OA04.03
Background: Studies of individuals who appear to resist HIV infection, such as HIV- partners in HIV discordant relationships, are important for identifying host responses or characteristics associated with protection against HIV infection. Previously, immune quiescence has been associated with HIV resistance. The aim of this study was to compare the level of IA and systemic inflammation in HIV- individuals from South Africa (SA) who were either in relationships with HIV-infected or uninfected stable partners, to evaluate markers of HIV exposure or resistance.

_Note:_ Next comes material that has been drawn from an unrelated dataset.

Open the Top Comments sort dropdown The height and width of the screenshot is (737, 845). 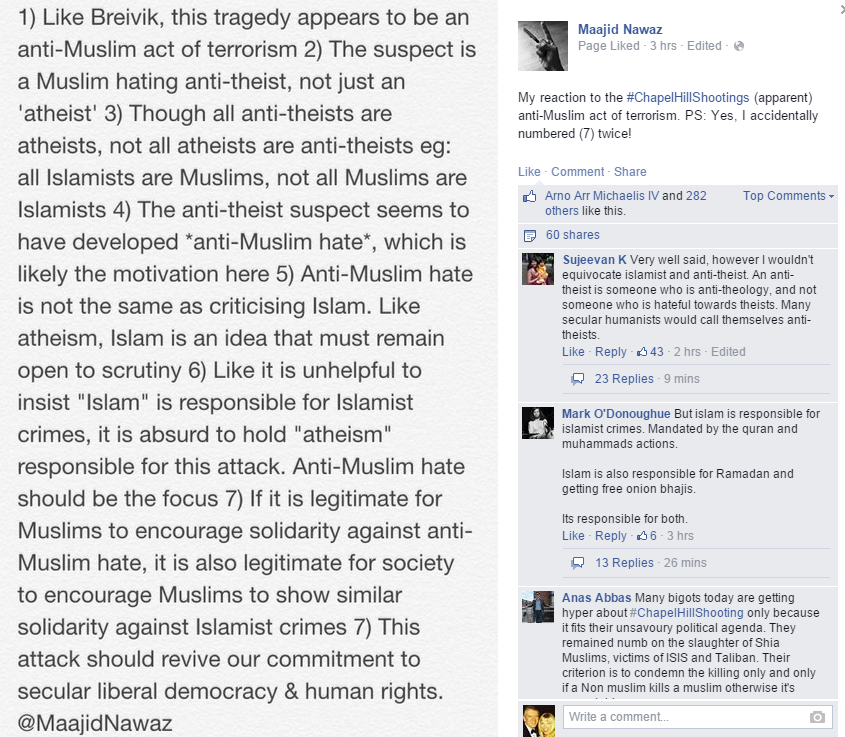coord(788,196)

Methods: A heterosexual couples cohort of 103 HIV- individuals with long-term stable HIV- concordant partners (HIV- unexposed) and 113 HIV- individuals with HIV+ discordant partners (HIV- exposed) were included in this study. T cell activation and proliferation (CD38, HLA-DR, CCR5, Ki67) in blood was assessed by flow cytometry. Cytokines in plasma were evaluated by Luminex.

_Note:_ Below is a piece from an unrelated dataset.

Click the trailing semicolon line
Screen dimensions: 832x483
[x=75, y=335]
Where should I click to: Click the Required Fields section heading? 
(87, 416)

Results: HIV- exposed individuals had lower frequencies of CD4+ T-cells in blood expressing the CCR5 [alone (p=0.05) or in combination with Ki67 (p=0.05) or CD38 (p=0.05)] than HIV-unexposed individuals. Similarly, HIV- exposed individuals had significantly lower frequencies of CD8+ T-cells in blood expressing CCR5 [alone (p=0.05) or in combination with Ki67 (p=0.01) and CD38 (p=0.05)] and HLA-DR (p=0.01) than their HIV- unexposed counterparts. Plasma concentrations of IL-2 (p=0.02), IFN-γ (p=0.05) and GM-CSF (p=0.006, stayed sig. after adjustment for multiple comparisons) were significantly lower in HIV- exposed compared to HIV- unexposed individuals.
Conclusions: This study suggests that HIV- exposed individuals from SA have an immune quiescent phenotype, with lower frequencies of activated CCR5-expressing T-cells and CCR5 density per T cell, than their HIV- unexposed counterparts. Since CCR5 expressing T-cells, especially activated ones, are the preferred targets for HIV infection, this study in HIV- discordant couples suggests that CCR5 agonists may be useful to block HIV infection.